Rohr: A Toxic Image of God
Your image of God creates you. This is why it is so important that we see God as loving and benevolent and why good theology is still important.
One mistaken image of God that keeps us from receiving grace is the idea that God is a cruel tyrant. People who have been raised in an atmosphere of threats of punishment and promises of reward are programmed to operate with this cheap image of God. They need deep healing, because they are actually attached to a punitive notion of God. Many experienced this foundational frame for reality as children, and it is hard to let go. It gives a kind of sick coherence to their world.

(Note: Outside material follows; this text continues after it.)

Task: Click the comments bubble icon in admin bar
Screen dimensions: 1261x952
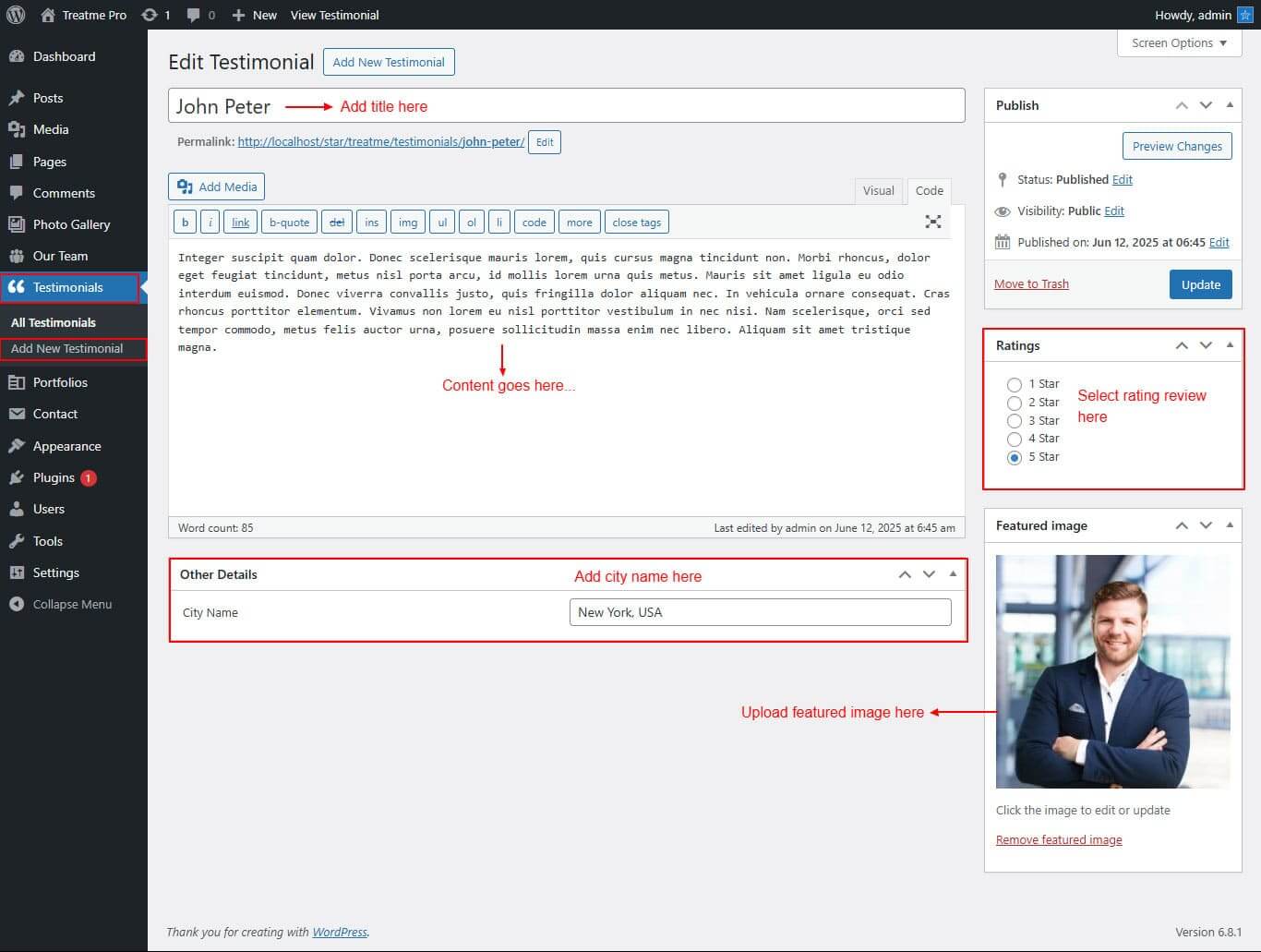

Unfortunately, it’s much easier to organize people around fear and hatred than around love. Most people who want to hold onto power view God as vindictive and punitive. Powerful people actually prefer this worldview, because it validates their use of intimidation. Both Catholicism and Protestantism have used the threat of eternal hellfire to form Christians. I am often struck by the irrational anger of many people when they hear that someone does not believe in hell. Threat of hellfire “works” because it appeals to the lowest level of consciousness, where we all start.
Much of Christian history has manifested a very different god than the one Jesus revealed and represented. Jesus tells us to love our enemies, but this “cultural” god sure doesn’t. Jesus tells us to forgive “seventy times seven” times, but this god doesn’t. Instead, this god burns people for all eternity. Many of us were raised to believe this, but we usually had to repress this bad theology into our unconscious because it’s literally unthinkable. Most humans are more loving and forgiving than such a god. We’ve developed an unworkable and toxic image of God that a healthy person would never trust. The mystical, transformative journey cannot take place until that image is undone. Why would you want to spend even an hour in silence, solitude, or intimacy with such a god?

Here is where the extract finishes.